_Your task:_ Only some lines are wanted. Transcribe, exactly, the lines below from the line with "You are a GUI" up to and including the line with "Open the Account dropdown menu".

_Input:_
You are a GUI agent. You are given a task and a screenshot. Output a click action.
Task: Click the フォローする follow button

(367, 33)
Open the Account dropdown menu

...

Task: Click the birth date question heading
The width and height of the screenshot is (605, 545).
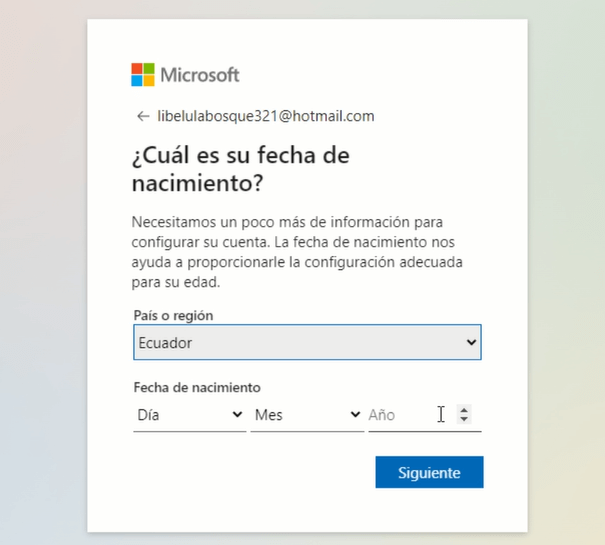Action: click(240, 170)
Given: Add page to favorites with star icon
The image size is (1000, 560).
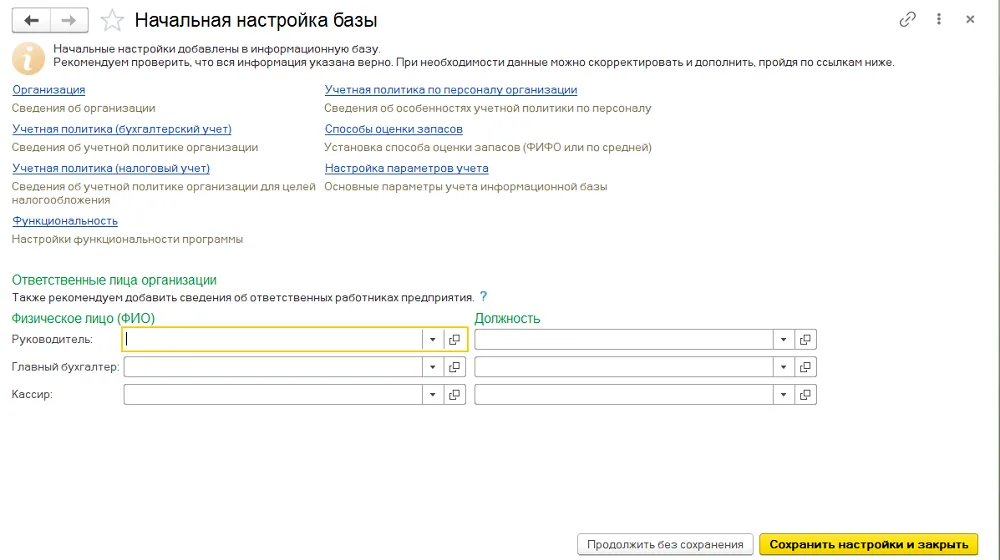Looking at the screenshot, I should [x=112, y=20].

* * *

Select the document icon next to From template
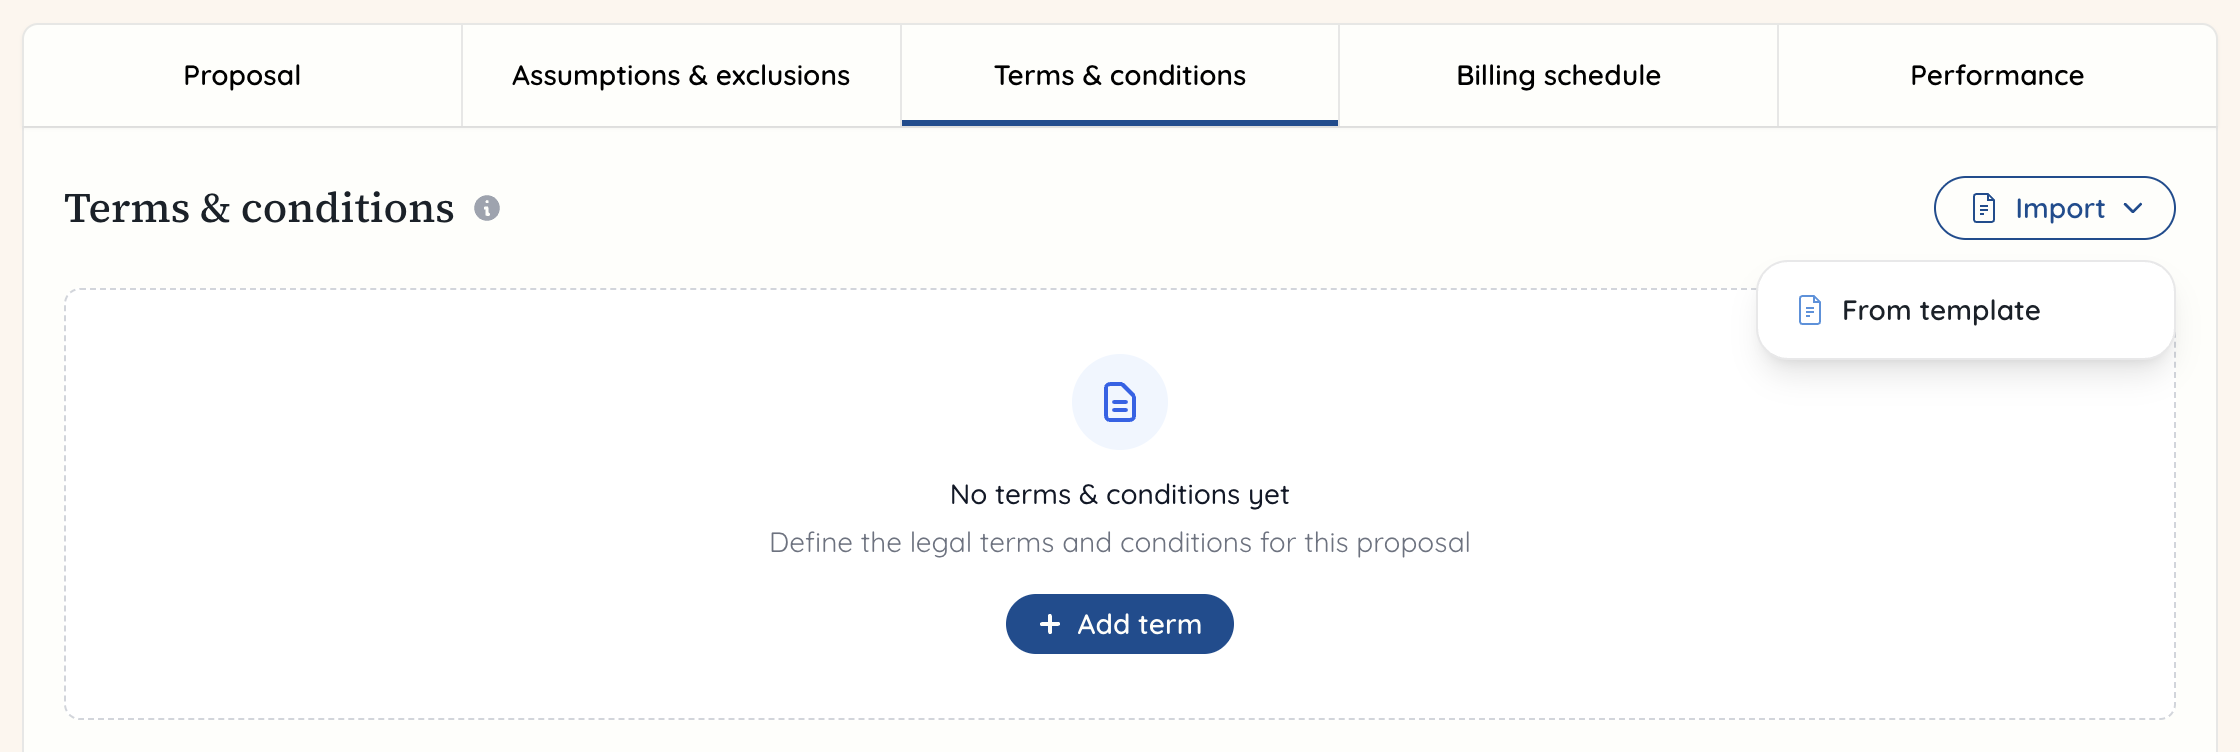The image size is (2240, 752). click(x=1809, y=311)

_Task solution:_
You are a GUI agent. You are given a task and a screenshot. Output a click action.
Task: Click the フォローする follow button

(367, 33)
Open the Account dropdown menu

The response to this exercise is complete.